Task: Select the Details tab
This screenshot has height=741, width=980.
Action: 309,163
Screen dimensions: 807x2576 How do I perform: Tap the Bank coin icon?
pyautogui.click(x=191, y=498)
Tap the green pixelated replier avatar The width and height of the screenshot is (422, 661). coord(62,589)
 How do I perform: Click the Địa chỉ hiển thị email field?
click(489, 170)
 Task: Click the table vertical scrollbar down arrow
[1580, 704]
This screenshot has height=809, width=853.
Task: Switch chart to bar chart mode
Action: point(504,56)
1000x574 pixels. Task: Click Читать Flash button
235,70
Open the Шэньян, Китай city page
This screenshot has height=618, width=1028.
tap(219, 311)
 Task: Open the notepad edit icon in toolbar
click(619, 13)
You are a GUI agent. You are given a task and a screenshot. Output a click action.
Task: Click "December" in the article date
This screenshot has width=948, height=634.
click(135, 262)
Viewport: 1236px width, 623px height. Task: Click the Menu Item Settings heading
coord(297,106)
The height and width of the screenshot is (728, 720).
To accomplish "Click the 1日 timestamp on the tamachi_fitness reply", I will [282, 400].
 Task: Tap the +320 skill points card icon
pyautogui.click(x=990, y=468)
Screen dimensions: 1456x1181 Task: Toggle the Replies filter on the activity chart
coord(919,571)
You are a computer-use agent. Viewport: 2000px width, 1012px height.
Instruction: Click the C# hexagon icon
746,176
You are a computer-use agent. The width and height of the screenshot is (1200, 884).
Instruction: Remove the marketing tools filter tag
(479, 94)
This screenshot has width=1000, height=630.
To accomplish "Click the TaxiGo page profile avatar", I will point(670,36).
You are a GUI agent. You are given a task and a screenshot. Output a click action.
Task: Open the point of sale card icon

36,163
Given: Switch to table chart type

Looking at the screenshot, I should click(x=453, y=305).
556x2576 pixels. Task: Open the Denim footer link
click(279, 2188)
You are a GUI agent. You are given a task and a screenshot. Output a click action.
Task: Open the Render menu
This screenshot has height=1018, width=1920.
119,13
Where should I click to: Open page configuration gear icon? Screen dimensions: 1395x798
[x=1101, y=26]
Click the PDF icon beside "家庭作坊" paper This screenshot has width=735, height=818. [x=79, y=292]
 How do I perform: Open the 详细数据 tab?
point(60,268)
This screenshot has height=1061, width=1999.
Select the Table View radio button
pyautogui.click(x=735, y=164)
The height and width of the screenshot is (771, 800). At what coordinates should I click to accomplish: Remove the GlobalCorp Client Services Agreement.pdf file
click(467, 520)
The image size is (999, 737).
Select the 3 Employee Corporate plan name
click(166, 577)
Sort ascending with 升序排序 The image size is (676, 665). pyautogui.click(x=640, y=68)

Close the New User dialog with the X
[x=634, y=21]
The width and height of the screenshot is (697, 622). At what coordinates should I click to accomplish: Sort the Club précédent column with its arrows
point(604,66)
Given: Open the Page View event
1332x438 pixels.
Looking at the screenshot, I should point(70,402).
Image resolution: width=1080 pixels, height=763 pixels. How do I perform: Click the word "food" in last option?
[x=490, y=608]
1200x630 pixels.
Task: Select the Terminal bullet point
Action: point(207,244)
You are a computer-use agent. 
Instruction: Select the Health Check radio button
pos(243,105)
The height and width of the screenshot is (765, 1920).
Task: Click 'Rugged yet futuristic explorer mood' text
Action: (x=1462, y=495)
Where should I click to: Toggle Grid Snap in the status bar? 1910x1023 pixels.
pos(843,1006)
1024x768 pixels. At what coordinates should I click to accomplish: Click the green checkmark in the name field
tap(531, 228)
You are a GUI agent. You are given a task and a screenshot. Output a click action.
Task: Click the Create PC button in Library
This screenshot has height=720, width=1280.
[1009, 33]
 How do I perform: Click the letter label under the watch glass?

======

▶ [EXERCISE BRIEF]:
This exercise calls for the lines from the one holding "The width and height of the screenshot is (697, 622)." through the end of the entries, transcribed exactly and with nothing more.

▶ [RESPONSE TO THE EXERCISE]:
The width and height of the screenshot is (697, 622). At what coordinates should I click to accomplish: Sort the Club précédent column with its arrows
point(604,66)
Given: Open the Page View event
1332x438 pixels.
Looking at the screenshot, I should point(70,402).
Image resolution: width=1080 pixels, height=763 pixels. How do I perform: Click the word "food" in last option?
[x=490, y=608]
1200x630 pixels.
Task: Select the Terminal bullet point
Action: point(207,244)
You are a computer-use agent. 
Instruction: Select the Health Check radio button
pos(243,105)
The height and width of the screenshot is (765, 1920).
Task: Click 'Rugged yet futuristic explorer mood' text
Action: (x=1462, y=495)
Where should I click to: Toggle Grid Snap in the status bar? 1910x1023 pixels.
pos(843,1006)
1024x768 pixels. At what coordinates should I click to accomplish: Click the green checkmark in the name field
tap(531, 228)
You are a GUI agent. You are given a task and a screenshot. Output a click action.
Task: Click the Create PC button in Library
This screenshot has height=720, width=1280.
[1009, 33]
 How do I perform: Click the letter label under the watch glass?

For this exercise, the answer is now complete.